As NHK reports, via an English-language story in the Japan Times, a body was “found floating while wearing snorkeling gear in the waters off Nago, Okinawa Prefecture, on Wednesday morning”. The Japanese coast guard officials confirmed on Thursday that the body belonged to Takahashi. An autopsy report confirmed that the creator died by drowning on July 6. According to Anime News Network, a person passing by on a boat that day reported Takahashi’s body floating off the coast of Nago, a city in the northern part of Okinawa to Japan’s marine hotline.
Takahashi began his manga career in 1982, and for the next 14 years struggled to find success on titles like Fighting Hawk and Tennenshoku Danji Buray. In 1996, however, he released Yu-Gi-Oh, and the rest was history.
In addition to creating the manga, Takahashi—who had some experience in games design—also designed the broad outlines of a card game (originally called Magic & Wizards, but later changed to Duel Monsters) featured in the series itself, which after popular request was first released in 1999 as an actual trading card game in Japan by Konami and blew up.
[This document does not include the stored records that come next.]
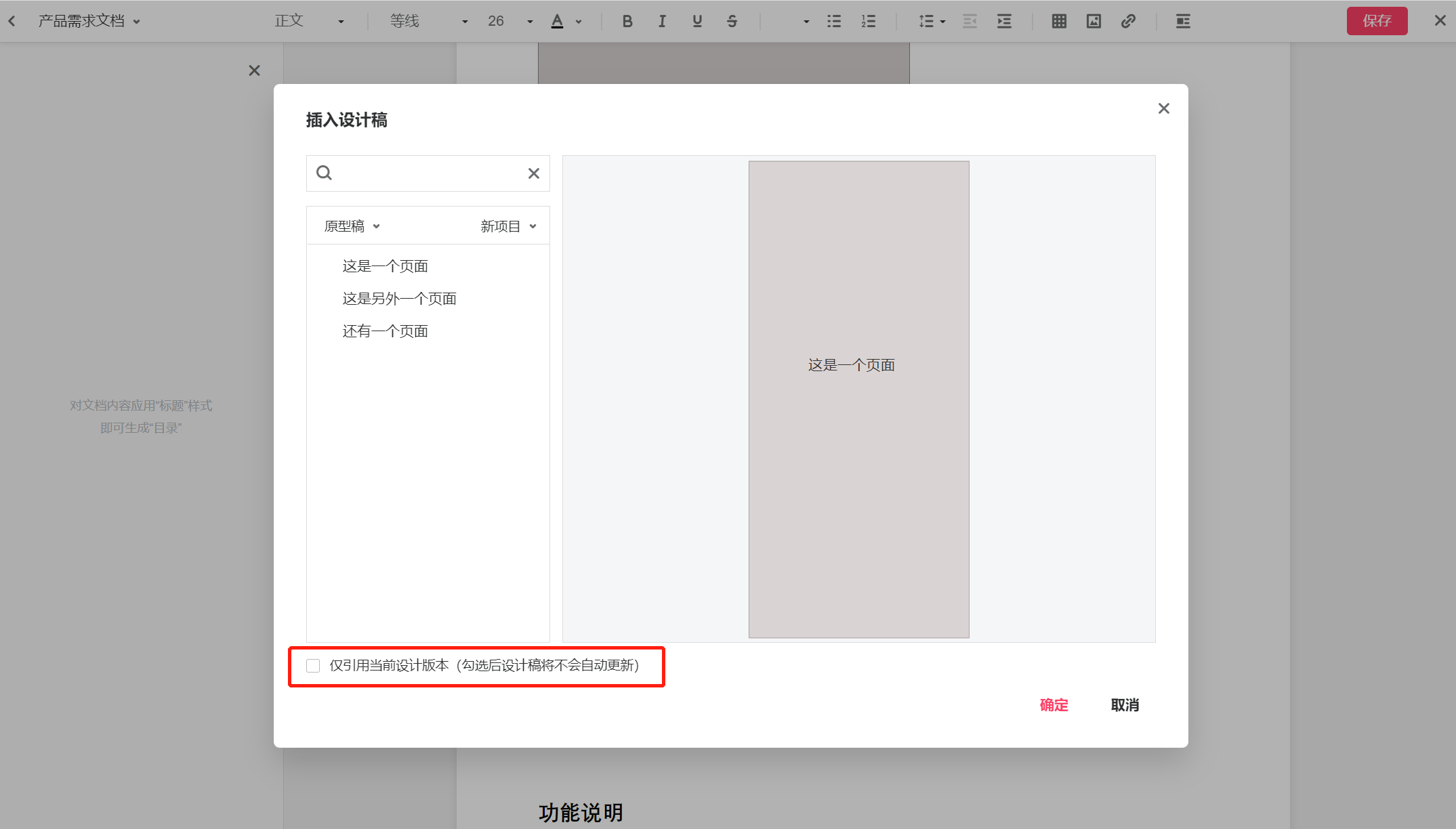Toggle bold formatting in toolbar
The width and height of the screenshot is (1456, 829).
tap(627, 21)
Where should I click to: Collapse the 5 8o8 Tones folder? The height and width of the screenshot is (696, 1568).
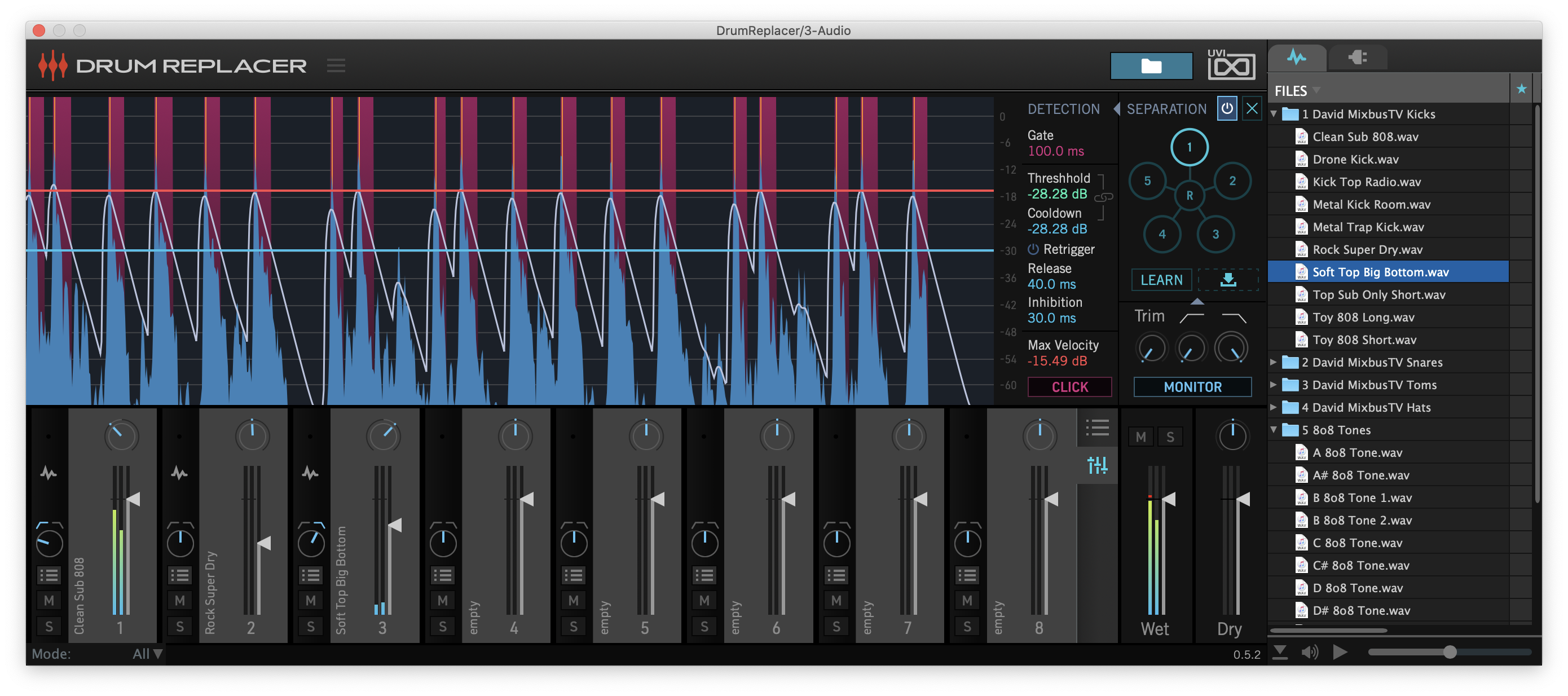point(1274,429)
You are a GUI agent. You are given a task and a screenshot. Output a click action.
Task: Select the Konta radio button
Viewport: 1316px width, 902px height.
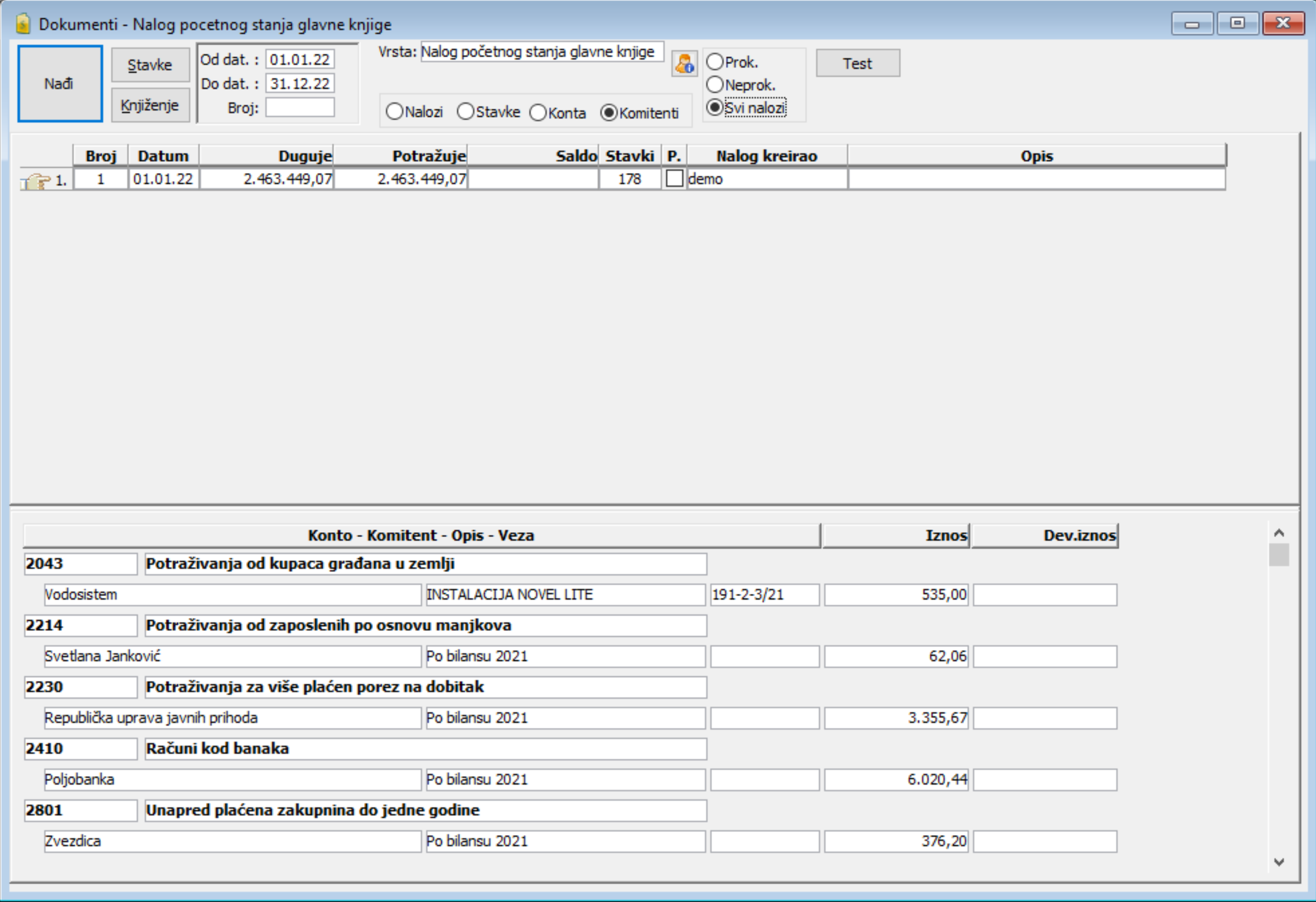click(x=538, y=113)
It saw an American release in 2002, and is still popular around the world today.
Alongside the manga (which has now sold tens of millions of copies) and card game (which has sold tens of billions of cards), Yu-Gi-Oh has also inspired a range of other media appearances, like several long-running anime series, a number of motion pictures, book releases and, of course, video game adaptations. The latest Yu-Gi-Oh game, Master Duel, released earlier in 2022 on PC, Switch, Xbox and PlayStation, was at one point pulling in over 200,000 concurrent players just on Steam.
Takahashi had still been active in the comics scene; he was still involved in broader creative decisions on Yu-Gi-Oh, and it was only two weeks ago that a Marvel collaboration he had worked on, involving Iron Man and Spider-Man, was published.
Updated, 7/11/22, 12:00 p.m. ET: This article has been updated with details from Kazuki Takahashi’s autopsy report.